Given just the ghost of a sense of security and/or some hot breakfast, I'd have told myself that she was merely being amusingly coquettish about her bald streak and her hair, that it was natural for a woman to try to preserve some mystery about herself in front of the man she beds with.

But you get leery of any kind of mystery in the Deathlands. It makes you frightened and angry, like it does an animal. Mystery is for cultural queers, strictly. The only way for two people to get along together in the Deathlands, even for a while, is never to hide anything and never to make a move that doesn't have an immediate clear explanation. You can't talk, you see, certainly not at first, and so you can't explain anything (most explanations are just lies and dreams, anyway), so you have to be doubly careful and explicit about everything you do.


This girl wasn't being either. Right now, on top of her other gaucheries, she was unscrewing the comb from her wrist—an unfriendly if not quite a hostile act, as anyone must admit.

Understand, please, I wasn't showing any of these negative reactions of mine any more than she was showing hers, except for her stopping smiling. In fact I hadn't stopped smiling, I was playing the game to the hilt.
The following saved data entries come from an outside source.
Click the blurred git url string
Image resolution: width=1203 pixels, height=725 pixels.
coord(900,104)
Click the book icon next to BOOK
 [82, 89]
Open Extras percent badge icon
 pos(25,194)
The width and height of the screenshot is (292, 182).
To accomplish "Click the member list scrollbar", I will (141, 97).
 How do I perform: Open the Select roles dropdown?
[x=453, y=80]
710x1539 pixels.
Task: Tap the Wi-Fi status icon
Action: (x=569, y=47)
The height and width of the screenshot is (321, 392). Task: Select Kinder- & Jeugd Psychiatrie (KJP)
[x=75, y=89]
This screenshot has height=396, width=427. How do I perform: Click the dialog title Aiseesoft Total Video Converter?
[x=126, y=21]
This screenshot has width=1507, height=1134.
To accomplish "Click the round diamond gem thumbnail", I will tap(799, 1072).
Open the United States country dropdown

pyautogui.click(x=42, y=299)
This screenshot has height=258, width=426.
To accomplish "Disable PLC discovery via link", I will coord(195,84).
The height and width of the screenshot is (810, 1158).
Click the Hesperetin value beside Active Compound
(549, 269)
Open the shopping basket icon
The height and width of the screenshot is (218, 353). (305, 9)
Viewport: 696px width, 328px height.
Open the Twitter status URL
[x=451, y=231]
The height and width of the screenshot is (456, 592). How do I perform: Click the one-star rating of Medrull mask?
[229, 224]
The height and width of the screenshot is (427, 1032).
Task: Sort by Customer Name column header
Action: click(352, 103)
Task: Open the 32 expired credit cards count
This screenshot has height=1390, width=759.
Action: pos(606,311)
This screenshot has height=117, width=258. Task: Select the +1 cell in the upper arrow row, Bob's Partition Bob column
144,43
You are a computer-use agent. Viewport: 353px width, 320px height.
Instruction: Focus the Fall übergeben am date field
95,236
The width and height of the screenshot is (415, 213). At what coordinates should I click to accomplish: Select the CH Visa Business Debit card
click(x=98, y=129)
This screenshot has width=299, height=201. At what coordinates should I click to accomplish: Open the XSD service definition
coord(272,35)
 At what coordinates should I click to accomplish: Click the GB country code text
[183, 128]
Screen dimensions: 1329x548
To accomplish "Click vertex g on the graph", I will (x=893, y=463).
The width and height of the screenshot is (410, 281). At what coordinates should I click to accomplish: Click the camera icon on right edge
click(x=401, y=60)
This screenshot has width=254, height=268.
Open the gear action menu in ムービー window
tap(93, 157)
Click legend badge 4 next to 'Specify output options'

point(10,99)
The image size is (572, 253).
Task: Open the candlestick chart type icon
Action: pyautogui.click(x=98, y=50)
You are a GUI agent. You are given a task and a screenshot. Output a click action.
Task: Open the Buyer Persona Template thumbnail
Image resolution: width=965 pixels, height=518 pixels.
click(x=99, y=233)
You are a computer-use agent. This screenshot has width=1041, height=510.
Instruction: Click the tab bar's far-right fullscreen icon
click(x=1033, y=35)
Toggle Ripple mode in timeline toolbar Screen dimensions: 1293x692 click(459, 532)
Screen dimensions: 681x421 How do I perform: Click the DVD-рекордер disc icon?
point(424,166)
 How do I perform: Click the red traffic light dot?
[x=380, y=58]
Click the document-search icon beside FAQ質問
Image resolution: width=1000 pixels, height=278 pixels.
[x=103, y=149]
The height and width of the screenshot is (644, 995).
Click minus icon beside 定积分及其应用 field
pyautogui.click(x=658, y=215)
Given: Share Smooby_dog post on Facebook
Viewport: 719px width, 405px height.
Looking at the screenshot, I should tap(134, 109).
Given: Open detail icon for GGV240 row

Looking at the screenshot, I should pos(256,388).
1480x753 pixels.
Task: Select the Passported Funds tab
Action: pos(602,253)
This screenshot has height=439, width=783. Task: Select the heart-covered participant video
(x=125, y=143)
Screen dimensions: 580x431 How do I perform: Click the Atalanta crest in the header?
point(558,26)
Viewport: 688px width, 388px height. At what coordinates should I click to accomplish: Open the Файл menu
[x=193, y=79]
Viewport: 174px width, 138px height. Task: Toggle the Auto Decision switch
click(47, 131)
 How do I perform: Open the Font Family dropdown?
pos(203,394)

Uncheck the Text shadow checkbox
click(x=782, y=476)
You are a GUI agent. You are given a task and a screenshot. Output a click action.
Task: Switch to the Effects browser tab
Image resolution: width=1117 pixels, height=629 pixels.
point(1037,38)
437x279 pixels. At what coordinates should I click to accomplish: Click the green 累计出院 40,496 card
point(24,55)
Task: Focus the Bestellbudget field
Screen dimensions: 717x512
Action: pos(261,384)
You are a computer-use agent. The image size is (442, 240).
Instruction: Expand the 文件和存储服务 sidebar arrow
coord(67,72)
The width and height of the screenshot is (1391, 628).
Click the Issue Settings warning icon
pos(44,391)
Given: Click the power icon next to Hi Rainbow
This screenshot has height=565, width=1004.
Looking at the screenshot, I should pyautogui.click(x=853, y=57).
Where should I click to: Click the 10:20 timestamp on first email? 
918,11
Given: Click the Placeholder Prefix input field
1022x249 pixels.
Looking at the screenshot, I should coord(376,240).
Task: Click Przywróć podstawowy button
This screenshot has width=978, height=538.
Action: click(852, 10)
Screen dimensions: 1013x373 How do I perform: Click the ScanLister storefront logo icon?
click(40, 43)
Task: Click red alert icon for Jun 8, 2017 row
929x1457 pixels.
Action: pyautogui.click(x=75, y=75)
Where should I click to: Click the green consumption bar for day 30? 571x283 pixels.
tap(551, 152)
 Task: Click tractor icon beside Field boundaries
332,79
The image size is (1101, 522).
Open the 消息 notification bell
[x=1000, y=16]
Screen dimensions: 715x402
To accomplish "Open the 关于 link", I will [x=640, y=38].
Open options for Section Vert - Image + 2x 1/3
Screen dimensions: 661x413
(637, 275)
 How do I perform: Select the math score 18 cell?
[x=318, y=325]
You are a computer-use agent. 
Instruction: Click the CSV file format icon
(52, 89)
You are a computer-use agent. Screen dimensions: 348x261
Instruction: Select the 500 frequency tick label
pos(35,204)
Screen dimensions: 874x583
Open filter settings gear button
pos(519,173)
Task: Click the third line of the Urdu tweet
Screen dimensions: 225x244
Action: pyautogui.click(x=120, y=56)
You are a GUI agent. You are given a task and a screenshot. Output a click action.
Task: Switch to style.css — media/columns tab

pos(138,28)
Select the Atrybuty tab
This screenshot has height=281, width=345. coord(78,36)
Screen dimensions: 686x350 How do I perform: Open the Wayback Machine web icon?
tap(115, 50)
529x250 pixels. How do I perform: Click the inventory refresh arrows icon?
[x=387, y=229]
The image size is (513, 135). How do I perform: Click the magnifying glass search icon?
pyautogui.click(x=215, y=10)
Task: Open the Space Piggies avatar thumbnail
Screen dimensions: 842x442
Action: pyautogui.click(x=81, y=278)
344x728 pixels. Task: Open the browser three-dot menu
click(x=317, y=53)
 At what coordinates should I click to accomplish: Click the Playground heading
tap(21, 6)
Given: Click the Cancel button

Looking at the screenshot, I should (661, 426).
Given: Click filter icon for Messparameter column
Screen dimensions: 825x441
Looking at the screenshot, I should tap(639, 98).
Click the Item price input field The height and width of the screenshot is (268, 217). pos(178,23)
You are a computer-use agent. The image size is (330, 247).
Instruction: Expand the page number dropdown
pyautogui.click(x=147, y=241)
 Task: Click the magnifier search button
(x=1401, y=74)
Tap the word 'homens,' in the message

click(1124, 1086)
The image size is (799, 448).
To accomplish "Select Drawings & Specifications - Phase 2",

But inside me everything was stewed up and the other urge had come back and presently it would begin to grow again. That's the trouble, you know, with sex as a solution to the problem of the two urges. It's fine while it lasts but it wears itself out and then you're back with Urge Number One and you have nothing left to balance it with.

Oh, I wouldn't kill this girl today, I probably wouldn't seriously think of killing her for a month or more, but Old Urge Number One would be there and growing, mostly under cover, all the time. Of course there were things I could do to slow its growth, lots of little gimmicks, in fact—I was pretty experienced at this business.


For instance, I could take a shot at talking to her pretty soon. For a catchy starter, I could tell her about Nowhere, how these five other buggers and me found ourselves independently skulking along after this scavenging expedition from Porter, how we naturally joined forces in that situation, how we set a pitfall for their alky-powered jeep and wrecked it and them, how when our haul turned out to be unexpectedly big the four of us left from the kill chummied up and padded down together and amused each other for a while and played games, you might say. Why, at one point we even had an old crank phonograph going and read some books. And, of course, how when the loot gave out and the fun wore off, we had our murder party and I survived along with, I think, a bugger named Jerry—at any rate, he was gone when the blood stopped spurting, and I'd had no stomach for tracking him, though I probably should have.

And in return she could tell me how she had killed off her last set of girlfriends, or boyfriends, or friend, or whatever it was.